Budi mengatakan, selain alokasi belanja melalui BPJS Kesehatan, masih ada alokasi belanja kesehatan secara nasional melalui sektor privat maupun pemerintah daerah yang besarnya hampir sama. Bahkan ada yang lebih dari belanja BPJS Kesehatan.
"Angka Rp 490 triliun untuk belanja kesehatan setiap tahunnya ini merupakan suatu belanja yang dominan yang dikeluarkan oleh masyarakat kita," katanya.

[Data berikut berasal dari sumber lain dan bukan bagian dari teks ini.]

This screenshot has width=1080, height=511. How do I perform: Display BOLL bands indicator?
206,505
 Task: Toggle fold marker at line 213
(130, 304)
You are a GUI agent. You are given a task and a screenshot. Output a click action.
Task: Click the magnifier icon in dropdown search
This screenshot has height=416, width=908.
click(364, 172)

Menurut Budi, situasi yang sama juga terjadi hampir di seluruh negara dengan pertumbuhan belanja kesehatan yang selalu di atas pertumbuhan ekonomi perkapita suatu negara. Menurut Budi, pemerintah saat ini sedang dihadapkan pada tantangan menekan angka pengeluaran belanja secara efektif dan seefisien mungkin di sektor kesehatan.
Budi melaporkan hasil analisis Kementerian Kesehatan pada pengeluaran belanja kesehatan di sejumlah negara. "Kalau kita lihat belanja seluruh rakyat Indonesia, itu masih banyak terkonsentrasi di rumah sakit dan seperti kita ketahui belanja di sisi kuratif itu jauh lebih mahal dan lebih tidak efektif dibandingkan dengan belanja di sisi promotif dan preventif," katanya.

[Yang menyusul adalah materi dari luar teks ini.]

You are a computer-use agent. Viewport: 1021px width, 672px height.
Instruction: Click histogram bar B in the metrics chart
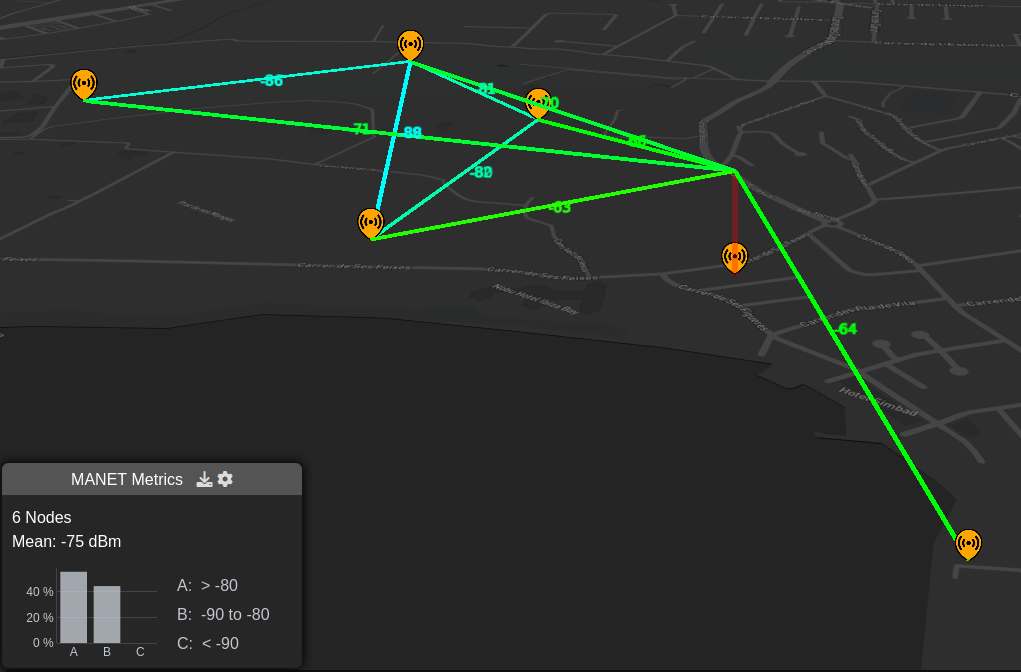pos(106,615)
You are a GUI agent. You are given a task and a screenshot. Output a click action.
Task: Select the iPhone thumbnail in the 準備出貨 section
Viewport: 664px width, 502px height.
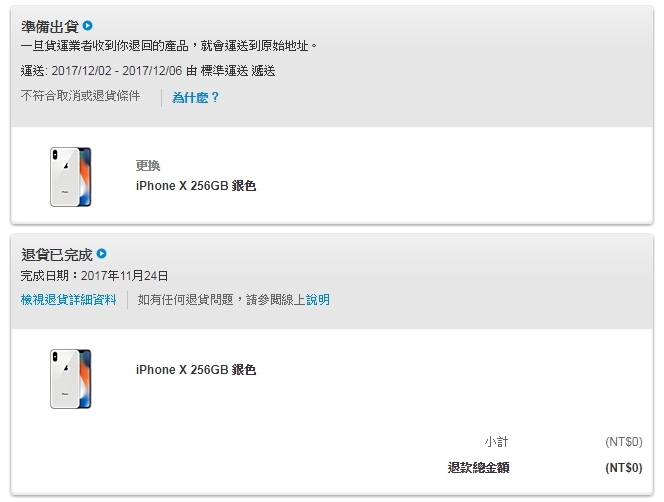[70, 176]
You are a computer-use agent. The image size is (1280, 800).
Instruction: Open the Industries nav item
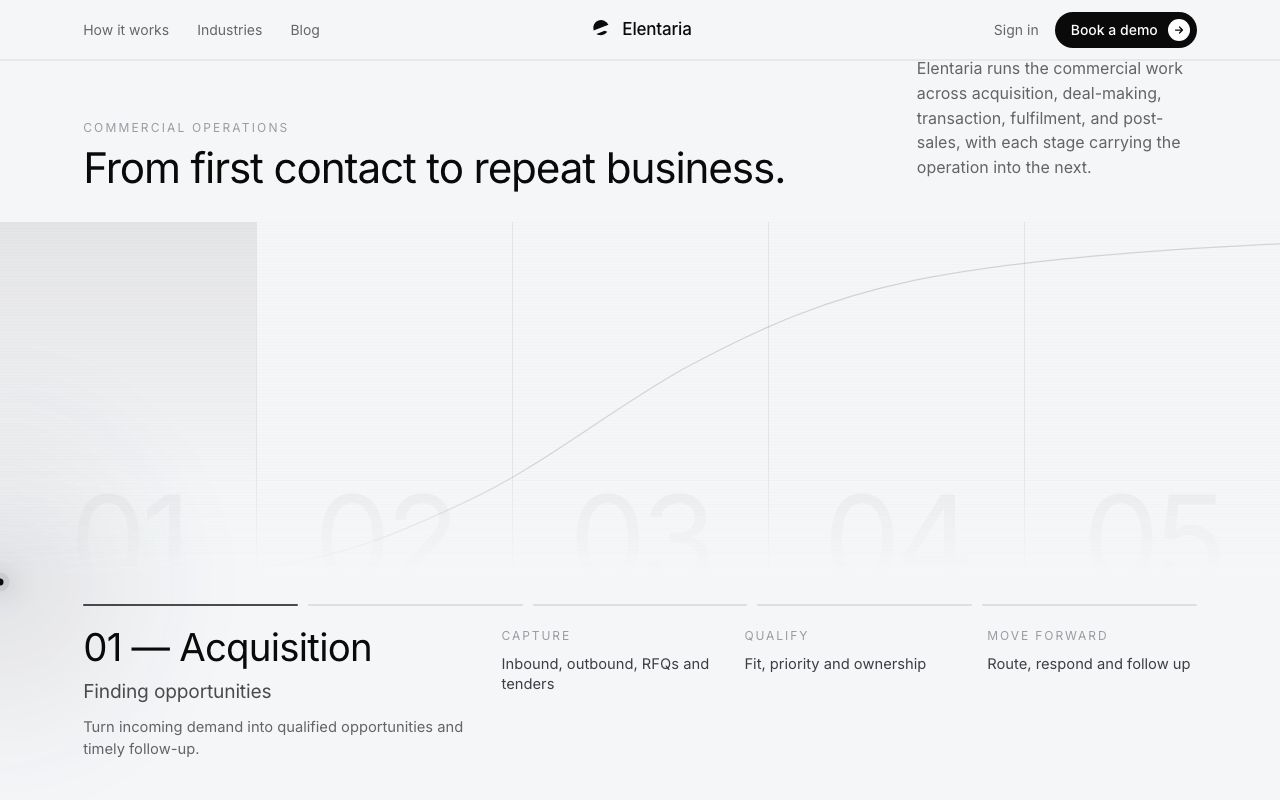229,30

Salah satu contohnya seperti belanja pemerintah sepanjang pandemi Covid-19 melanda Tanah Air. "Kalau kita promotif preventif menjaga agar kita tetap sehat, kita cukup beli masker, vitamin C, vitamin D dan kalau ada zinc sedikit dan sepatu olahraga agar hidup kita sehat," katanya.
Menurut Budi, pengeluaran untuk kebutuhan harian perorangan tersebut mungkin tidak sampai Rp 1 juta dalam sebulan untuk membuat kondisi seseorang tetap sehat dan tidak terkena Covid-19.
"Tapi kalau kita ingin menyembuhkan dari Covid-19, tindakan kuratif dari Covid-19 kalau sudah kena, kalau ringan setidaknya masuk rumah sakit pakai (obat terapi) remdesivir sudah puluhan juta. Kalau lebih parah lagi butuh Actemra bisa butuh ratusan juta," katanya.
Menurut Budi, intervensi kesehatan pada sektor promotif dan preventif akan jauh lebih murah, bahkan dapat membuat rakyat menjadi lebih nyaman. "Karena sebagus apapun kamar rumah sakit, ya orang lebih senang tinggal di rumah. Itu yang belum kelihatan dari belanja kesehatan di pemerintah di negara kita," katanya.